╭──

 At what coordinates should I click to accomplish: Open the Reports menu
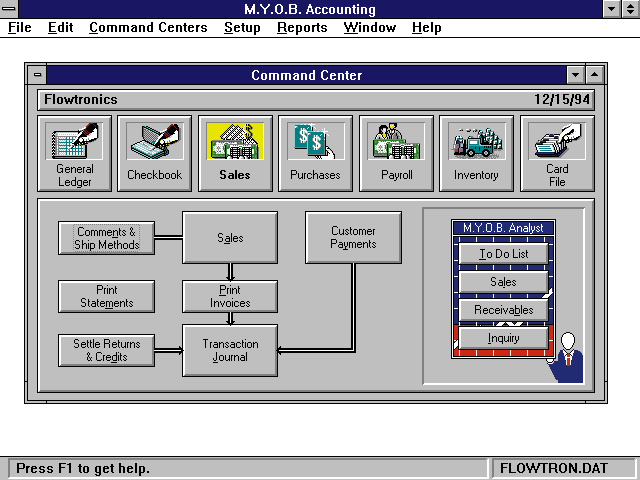pos(302,28)
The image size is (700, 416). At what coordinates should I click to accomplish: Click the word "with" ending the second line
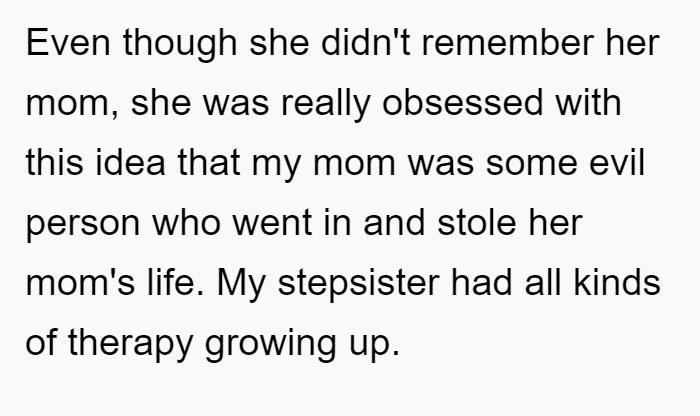(x=588, y=102)
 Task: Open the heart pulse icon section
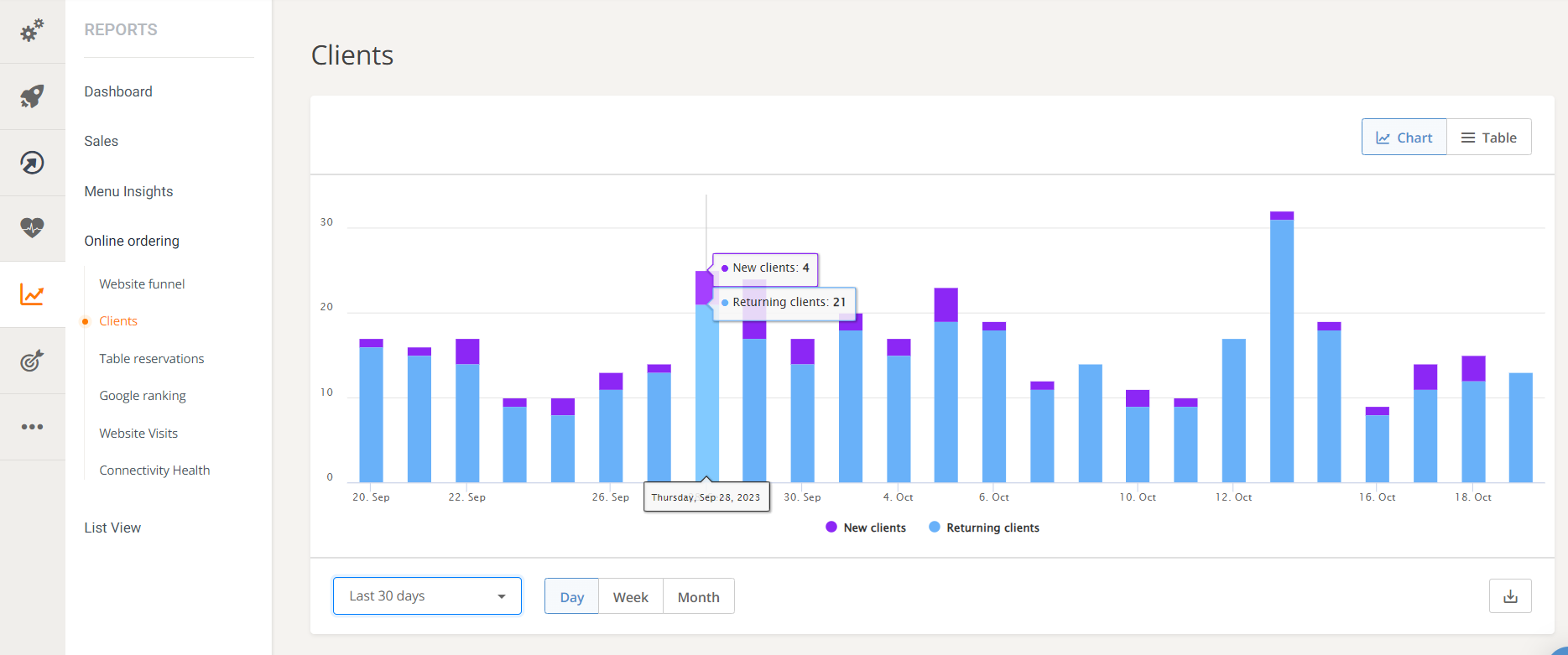(x=32, y=228)
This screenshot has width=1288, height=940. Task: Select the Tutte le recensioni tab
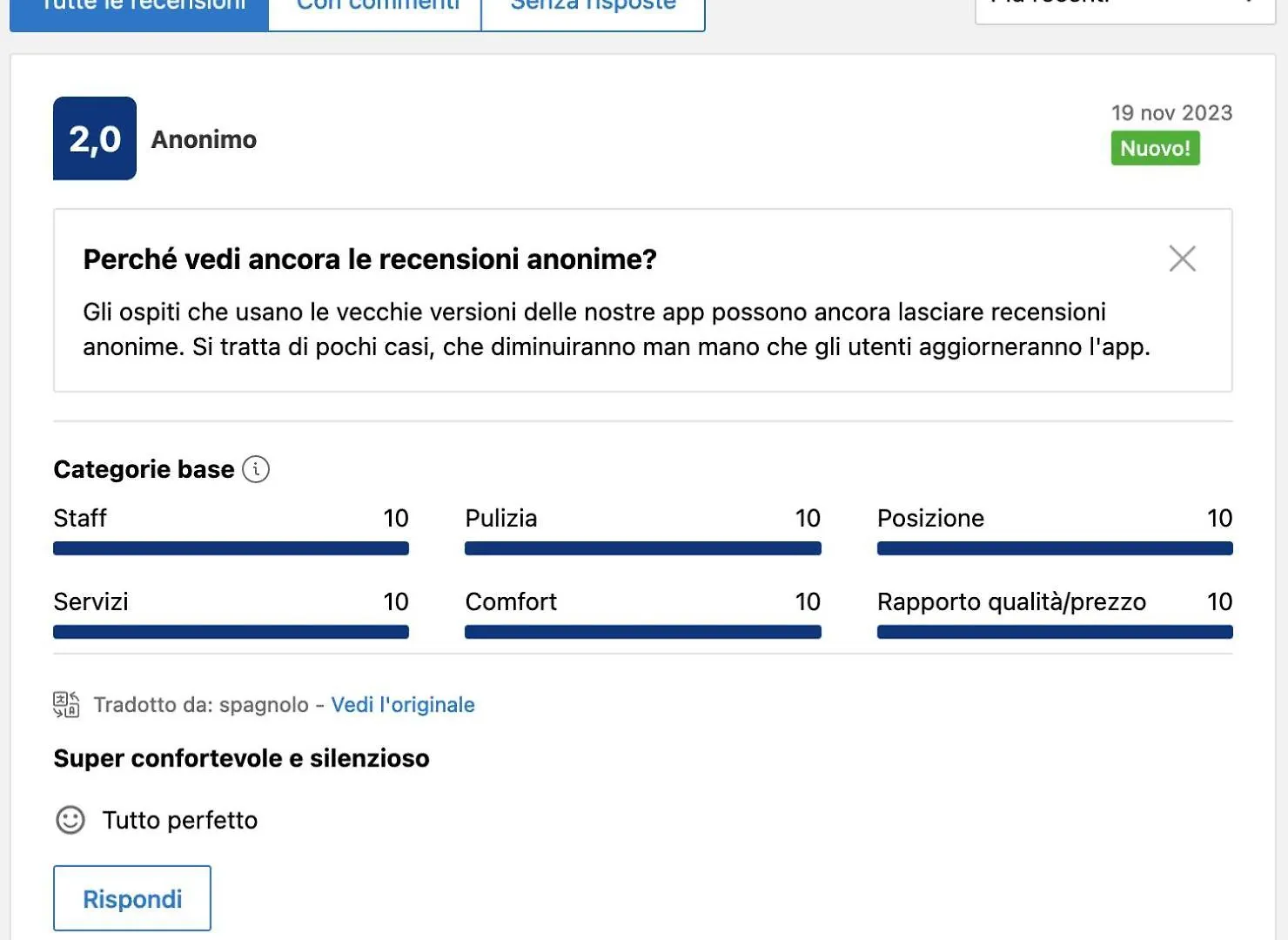pos(139,9)
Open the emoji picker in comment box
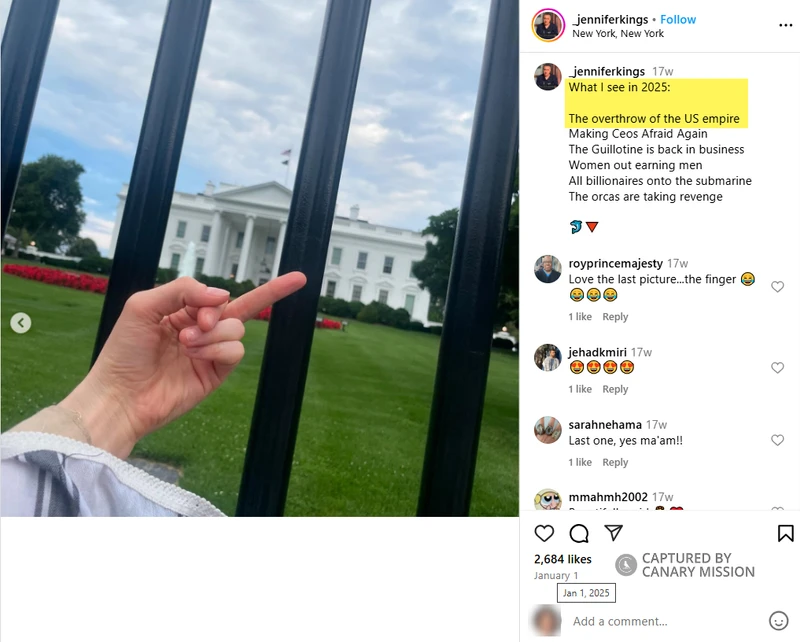This screenshot has width=800, height=642. 779,621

╰──

→ WHAT IS NEEDED
Omit any images, then output the listing exactly.

→ ANSWER TO THIS PROBLEM
 At what coordinates should I click to accomplish: Open the Reports menu
pos(302,28)
The image size is (700, 416). At what coordinates should I click to accomplish: Click the word "with" ending the second line
(x=588, y=102)
 Task: Open the heart pulse icon section
(x=32, y=228)
This screenshot has width=1288, height=940. Task: Select the Tutte le recensioni tab
pos(139,9)
Open the emoji picker in comment box
This screenshot has width=800, height=642. 779,621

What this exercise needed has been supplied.